Student and designer Owen Yin (via The Verge) somehow got access to the upcoming upgrade and was able to test it for a period before being shut out. If you’ve already used ChatGPT, the interface will be familiar: you get a prompt on the screen to ask for information or help with just about anything you like.
You’ve got 1,000 characters to work with. One example shown in Yin’s screenshots is searching for art and craft ideas for a toddler using specific materials—that’s the sort of query that ChatGPT excels at and for which you might not necessarily get very helpful results through Google.
Bing, with the addition of ChatGPT, will also tell you where it got its information; a list of sources will appear beneath the responses, similar to Wikipedia. That means you can check the accuracy of what ChatGPT is saying, at least to some extent.
Search and more
According to this leak, the conventional search results won’t be going away completely. They’ll be available on a separate screen, and you can switch between an old-fashioned list of blue links and the future of search using the toolbar at the top.

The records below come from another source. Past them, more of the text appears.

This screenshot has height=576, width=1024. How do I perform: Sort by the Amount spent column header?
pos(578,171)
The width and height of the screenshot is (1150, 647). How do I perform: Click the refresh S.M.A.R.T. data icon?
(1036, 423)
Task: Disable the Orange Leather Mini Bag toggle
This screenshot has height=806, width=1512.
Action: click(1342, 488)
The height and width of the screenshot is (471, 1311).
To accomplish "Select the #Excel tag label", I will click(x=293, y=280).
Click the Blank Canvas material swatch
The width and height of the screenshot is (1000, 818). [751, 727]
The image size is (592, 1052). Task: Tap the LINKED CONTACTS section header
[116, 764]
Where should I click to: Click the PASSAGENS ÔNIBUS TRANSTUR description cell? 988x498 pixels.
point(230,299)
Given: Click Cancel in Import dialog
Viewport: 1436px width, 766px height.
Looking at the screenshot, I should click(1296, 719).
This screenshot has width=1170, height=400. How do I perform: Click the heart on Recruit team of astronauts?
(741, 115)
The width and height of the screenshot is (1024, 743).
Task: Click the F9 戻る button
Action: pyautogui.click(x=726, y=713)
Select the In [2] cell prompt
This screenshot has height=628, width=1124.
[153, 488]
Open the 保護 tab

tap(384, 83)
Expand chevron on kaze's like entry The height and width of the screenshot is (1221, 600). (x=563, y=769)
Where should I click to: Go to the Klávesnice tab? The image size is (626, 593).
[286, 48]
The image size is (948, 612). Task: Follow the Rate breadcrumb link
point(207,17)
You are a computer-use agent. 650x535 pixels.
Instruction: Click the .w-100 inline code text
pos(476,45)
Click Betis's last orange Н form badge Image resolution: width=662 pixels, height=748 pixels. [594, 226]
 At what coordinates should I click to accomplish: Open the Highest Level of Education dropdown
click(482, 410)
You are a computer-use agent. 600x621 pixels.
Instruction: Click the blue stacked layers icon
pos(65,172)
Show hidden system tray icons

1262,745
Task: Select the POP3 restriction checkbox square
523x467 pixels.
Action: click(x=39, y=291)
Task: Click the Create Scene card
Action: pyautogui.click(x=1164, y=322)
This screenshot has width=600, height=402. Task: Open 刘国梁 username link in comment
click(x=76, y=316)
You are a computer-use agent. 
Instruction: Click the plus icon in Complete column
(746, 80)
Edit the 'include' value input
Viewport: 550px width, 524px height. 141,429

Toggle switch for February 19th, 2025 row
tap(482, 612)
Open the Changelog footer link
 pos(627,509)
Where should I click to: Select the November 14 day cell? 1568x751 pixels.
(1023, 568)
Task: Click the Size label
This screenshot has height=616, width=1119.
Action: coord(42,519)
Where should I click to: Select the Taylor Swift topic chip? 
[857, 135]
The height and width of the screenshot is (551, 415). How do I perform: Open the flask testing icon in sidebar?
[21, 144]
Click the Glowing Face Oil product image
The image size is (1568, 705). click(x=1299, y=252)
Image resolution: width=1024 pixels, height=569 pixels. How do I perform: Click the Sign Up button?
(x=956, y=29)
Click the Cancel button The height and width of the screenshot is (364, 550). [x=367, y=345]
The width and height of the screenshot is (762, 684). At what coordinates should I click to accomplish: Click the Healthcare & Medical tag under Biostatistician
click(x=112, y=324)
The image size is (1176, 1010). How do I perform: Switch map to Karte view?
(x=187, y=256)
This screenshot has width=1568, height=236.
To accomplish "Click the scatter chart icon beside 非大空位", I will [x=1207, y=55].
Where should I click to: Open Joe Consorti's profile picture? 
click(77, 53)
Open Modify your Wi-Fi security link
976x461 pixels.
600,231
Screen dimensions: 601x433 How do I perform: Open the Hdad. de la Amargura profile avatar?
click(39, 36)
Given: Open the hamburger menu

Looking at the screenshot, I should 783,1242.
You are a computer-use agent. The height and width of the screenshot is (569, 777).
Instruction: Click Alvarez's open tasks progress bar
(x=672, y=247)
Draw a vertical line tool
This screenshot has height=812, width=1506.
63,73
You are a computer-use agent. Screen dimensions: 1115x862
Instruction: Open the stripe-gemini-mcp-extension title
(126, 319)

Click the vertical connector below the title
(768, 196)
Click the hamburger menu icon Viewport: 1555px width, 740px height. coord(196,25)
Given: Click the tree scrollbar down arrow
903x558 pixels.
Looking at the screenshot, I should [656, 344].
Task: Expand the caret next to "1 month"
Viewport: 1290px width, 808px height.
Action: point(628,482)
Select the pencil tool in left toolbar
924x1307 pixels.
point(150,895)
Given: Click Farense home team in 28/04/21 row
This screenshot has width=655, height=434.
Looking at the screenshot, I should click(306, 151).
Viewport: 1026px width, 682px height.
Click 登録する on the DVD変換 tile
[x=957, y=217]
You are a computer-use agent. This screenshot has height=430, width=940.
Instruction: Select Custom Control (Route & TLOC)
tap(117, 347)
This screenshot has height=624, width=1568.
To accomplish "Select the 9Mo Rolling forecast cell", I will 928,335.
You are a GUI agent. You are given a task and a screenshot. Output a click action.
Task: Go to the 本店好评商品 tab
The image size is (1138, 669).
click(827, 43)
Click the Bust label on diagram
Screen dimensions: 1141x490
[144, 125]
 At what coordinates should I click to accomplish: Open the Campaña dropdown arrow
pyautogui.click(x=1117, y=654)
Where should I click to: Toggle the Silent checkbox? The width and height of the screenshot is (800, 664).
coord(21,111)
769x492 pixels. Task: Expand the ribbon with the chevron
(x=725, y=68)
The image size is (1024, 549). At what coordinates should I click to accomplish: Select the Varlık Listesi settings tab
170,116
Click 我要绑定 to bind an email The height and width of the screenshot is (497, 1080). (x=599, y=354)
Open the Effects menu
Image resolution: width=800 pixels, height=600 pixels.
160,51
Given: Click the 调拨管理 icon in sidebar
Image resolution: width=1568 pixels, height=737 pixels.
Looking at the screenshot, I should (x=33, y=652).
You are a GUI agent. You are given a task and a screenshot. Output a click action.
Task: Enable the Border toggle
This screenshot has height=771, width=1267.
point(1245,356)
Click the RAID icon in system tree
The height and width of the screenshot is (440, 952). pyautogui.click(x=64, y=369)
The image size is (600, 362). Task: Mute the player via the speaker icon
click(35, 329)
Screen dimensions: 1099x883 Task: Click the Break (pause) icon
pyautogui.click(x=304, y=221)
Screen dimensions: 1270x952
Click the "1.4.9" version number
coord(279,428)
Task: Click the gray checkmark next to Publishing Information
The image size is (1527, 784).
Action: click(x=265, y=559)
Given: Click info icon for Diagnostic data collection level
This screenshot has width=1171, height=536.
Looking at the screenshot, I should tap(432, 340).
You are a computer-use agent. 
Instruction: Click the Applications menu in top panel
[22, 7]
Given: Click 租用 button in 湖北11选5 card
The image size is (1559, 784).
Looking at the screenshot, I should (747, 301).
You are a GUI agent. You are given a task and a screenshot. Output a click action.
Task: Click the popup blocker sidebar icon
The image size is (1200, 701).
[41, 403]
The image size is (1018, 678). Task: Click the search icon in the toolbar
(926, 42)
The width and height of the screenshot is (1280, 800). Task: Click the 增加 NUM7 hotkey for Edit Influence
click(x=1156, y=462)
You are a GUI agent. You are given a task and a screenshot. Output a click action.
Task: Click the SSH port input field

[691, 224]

And it does feel as though the standard way of searching is a bit old-fashioned now, which is no doubt part of the reason that Google is about to unveil its version of this technology in the coming days. If you’ve run a traditional web search recently, you’ll know that the results you get back aren’t always that useful.
A more conversational approach, like that offered by ChatGPT, offers a lot more precision and customization. You can, for example, use the AI engine to write a wedding speech or plan a road trip on its own, refining the results using natural language rather than just looking for ideas for speeches or travel itineraries online.
Microsoft is reportedly keen to add ChatGPT capabilities to its Office suite as well, giving you help with drafting letters, building PowerPoint slides, and writing emails. Very shortly, we’ll all be relying on artificial intelligence a lot more.